平成二十九年東京都議会会議録第十六号

○議長(尾崎大介君) 八十八番馬場信男君。
〔八十八番馬場信男君登壇〕

○八十八番(馬場信男君) 同じ会派からの質問が続いておりますが、私が最後でございます。
 現在、国政におきましては、衆議院選挙に向けまして、かなりドラマチックな展開となっているようでございますが、私は、都政のさらなる進展のために、ここに、さきの通告に従いまして、順次質問をしてまいりたいと思います。
 まずは、Jアラートについてお伺いをいたします。
 先ほど、我が党の議員から発言がありましたが、少し角度を変えてお伺いをいたします。
 去る九月九日、私は地元の中学校の道徳公開授業に参加をしていました。この日は北朝鮮の建国記念日に当たり、弾道ミサイルの発射実験がうわさをされた日でもありまして、私と同じく参加をしていた保護者の方からは、学校って、もしJアラートを確認しても避難が大変ですね、窓ガラスがいっぱいでと話しかけてきました。
 NHKテレビでは、ミサイル発射、ミサイル発射、北朝鮮からミサイルが発射された模様です、頑丈な建物か地下に避難してくださいと字幕が出ました。そして、アナウンサーも同様に呼びかけました。
 学校は窓ガラスがいっぱいと私に話しかけた人は、頑丈な建物か地下に避難しなければならないというメッセージ、イコール、ミサイル着弾、衝撃波や爆風、ガラスの破片が飛び散る、この流れを理解している人だったのであります。
 Jアラートにより、避難のメッセージが流れますが、いきなり地下に避難と放送されても、東京といえども、地下があるところは極めて限られた場所でありまして、避難をしようという行動につながらないこともあります。
 そこで伺います。
 まず、ガラスが多い学校では、避難の場所を決めておくべきであります。オフィスビルなど窓ガラスの多い建物の中にいる場合は、窓から離れる旨の避難指示が必要となります。都庁舎や都議会議事堂においても、迅速に避難行動をとることが重要です。さらに、まち中にいる場合においても同様であります。

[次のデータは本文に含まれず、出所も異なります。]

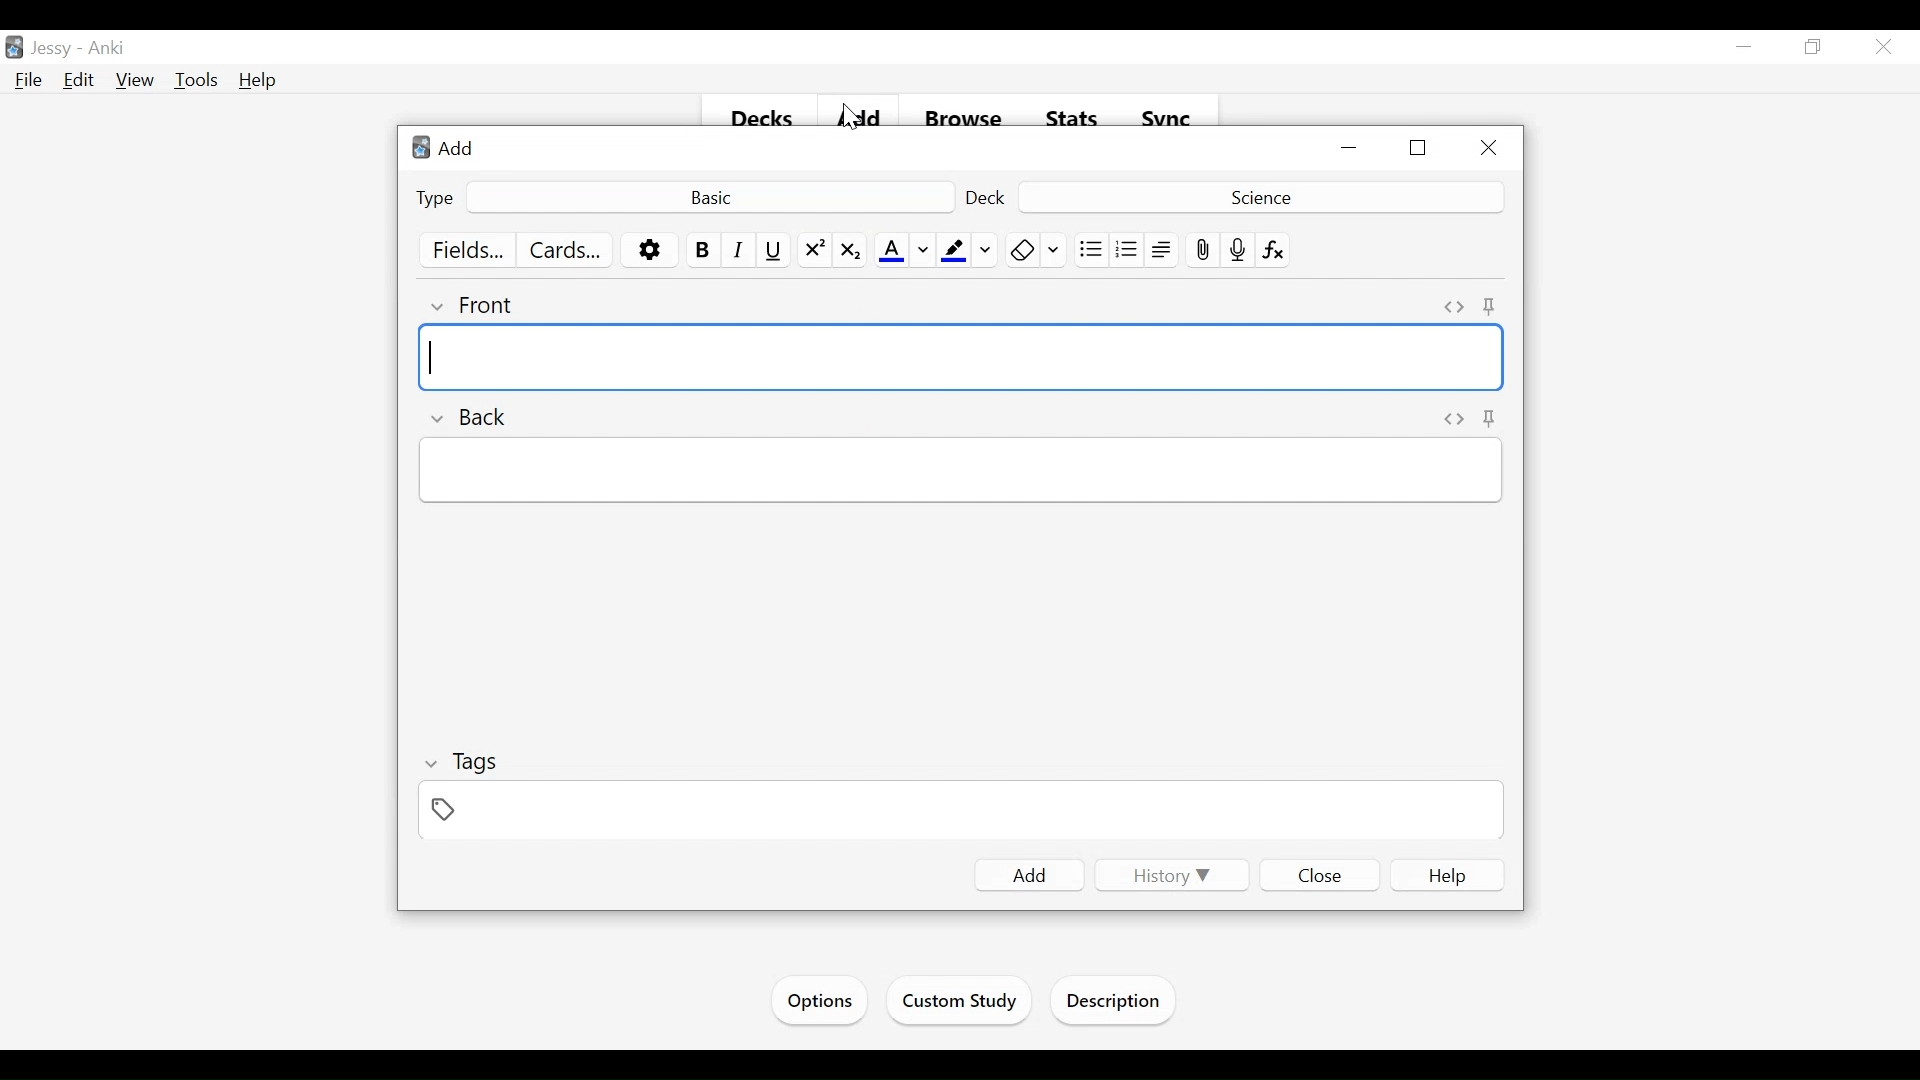 The height and width of the screenshot is (1080, 1920). What do you see at coordinates (952, 251) in the screenshot?
I see `Text Highlight Color` at bounding box center [952, 251].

 これらも含めて、ミサイルが発射され、東京にJアラートによるミサイル発射情報が伝達された際、学校やオフィスにいる場合や屋外にいる場合においてはどのように対応すべきか、お伺いをいたします。
 大江戸線を初め、ミサイル着弾時にシェルターとなる施設への対応はどうでしょうか。
 例えば、地上の状況がわかるまで地下で待機するべきと伝えるなどというアナウンスのマニュアル整備はあるのでしょうか。
 また、炭疽菌など生物兵器が使われた場合も同様であります。地下鉄など、避難や隔離が必要な場合、その備えや備蓄はあるのでしょうか。これらを含め、ミサイル着弾時に避難先となる施設における事前の準備は重要であり、備蓄やマニュアルの整備なども必要であると思うが、いかがでしょうか。

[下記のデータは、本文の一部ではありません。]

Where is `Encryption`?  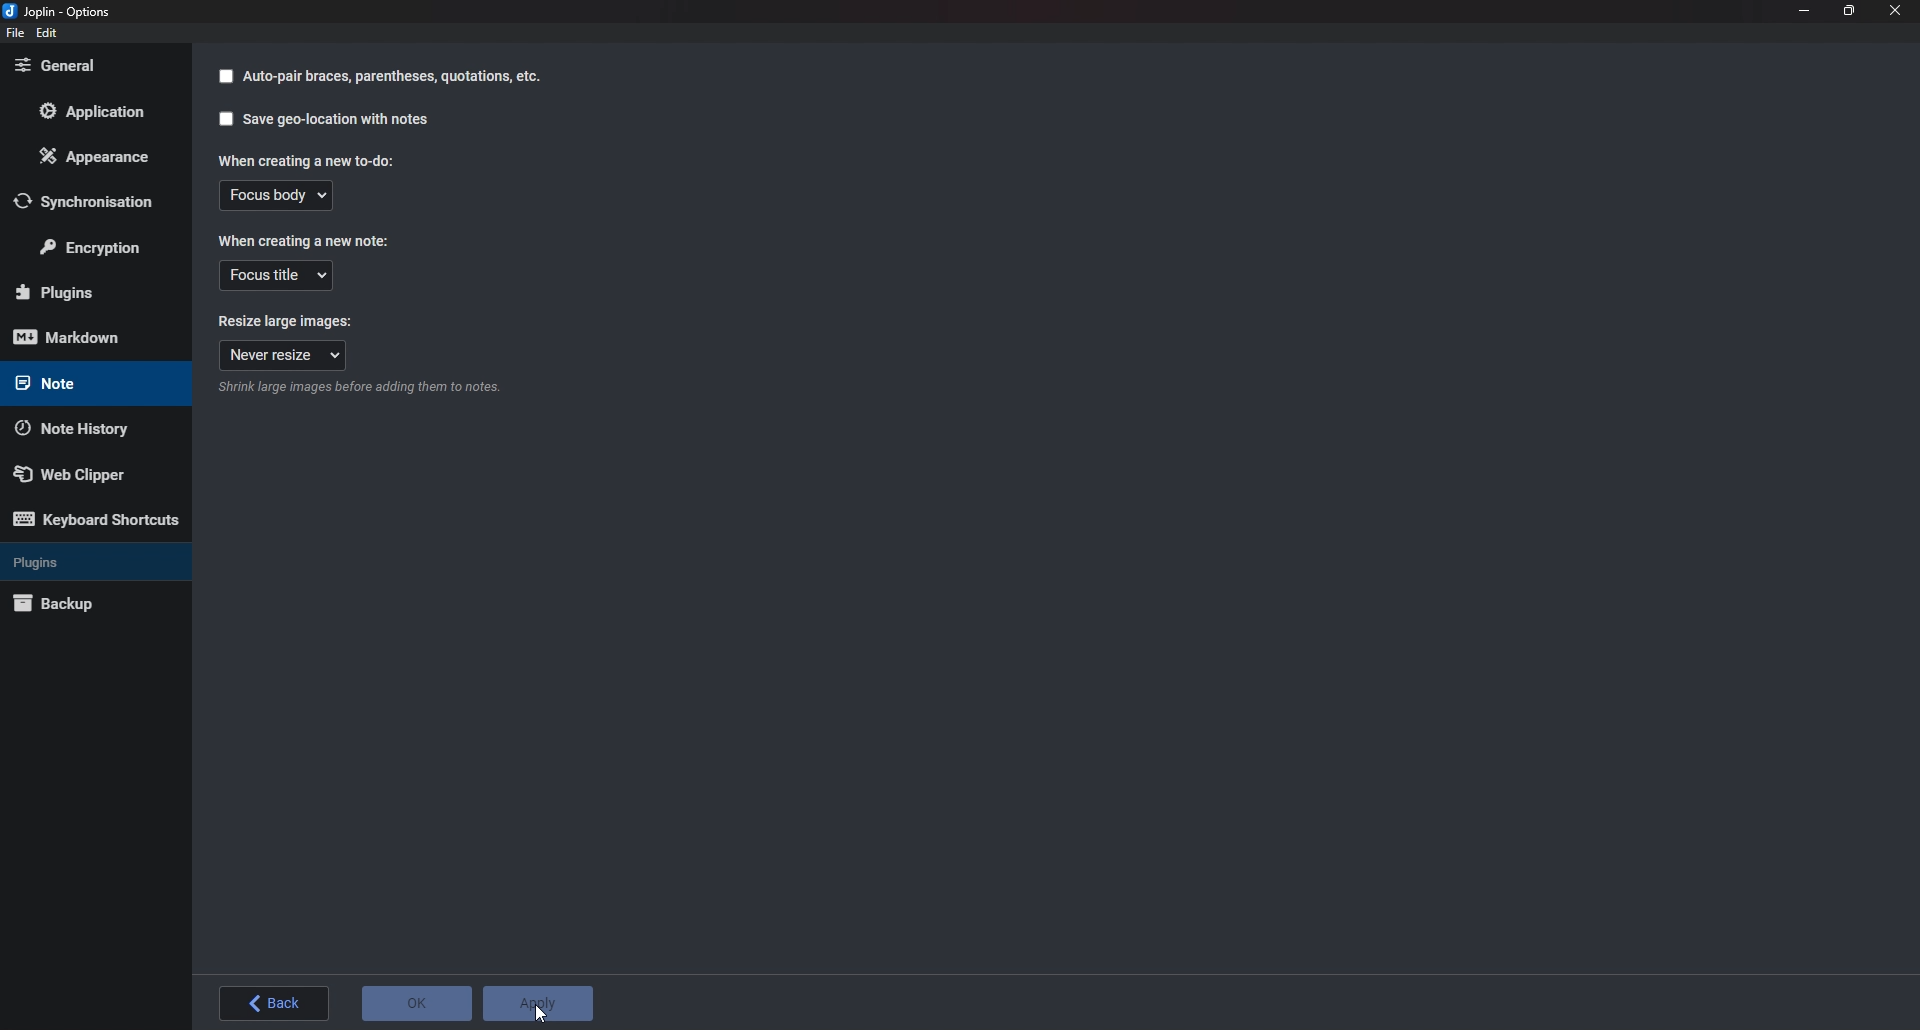 Encryption is located at coordinates (102, 244).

 さらに最近では、電磁パルス攻撃による電子機器の障害及びそれに伴う事故や社会的混乱も懸念をされておりますが、電磁パルス攻撃などへの対策、指揮系統のBCP、事業継続計画書や訓練についても検討していくべきと考えます。電磁パルス攻撃への対応についてお伺いをいたします。
 続いて、危機管理体制の構築についてお伺いをいたします。
 東京に差し迫る危機はミサイルだけではありません。三十年以内に七〇%の確率で発生するといわれております首都直下地震もであります。改めて、いつ発生してもおかしくないという、この危機感を持つことが重要であります。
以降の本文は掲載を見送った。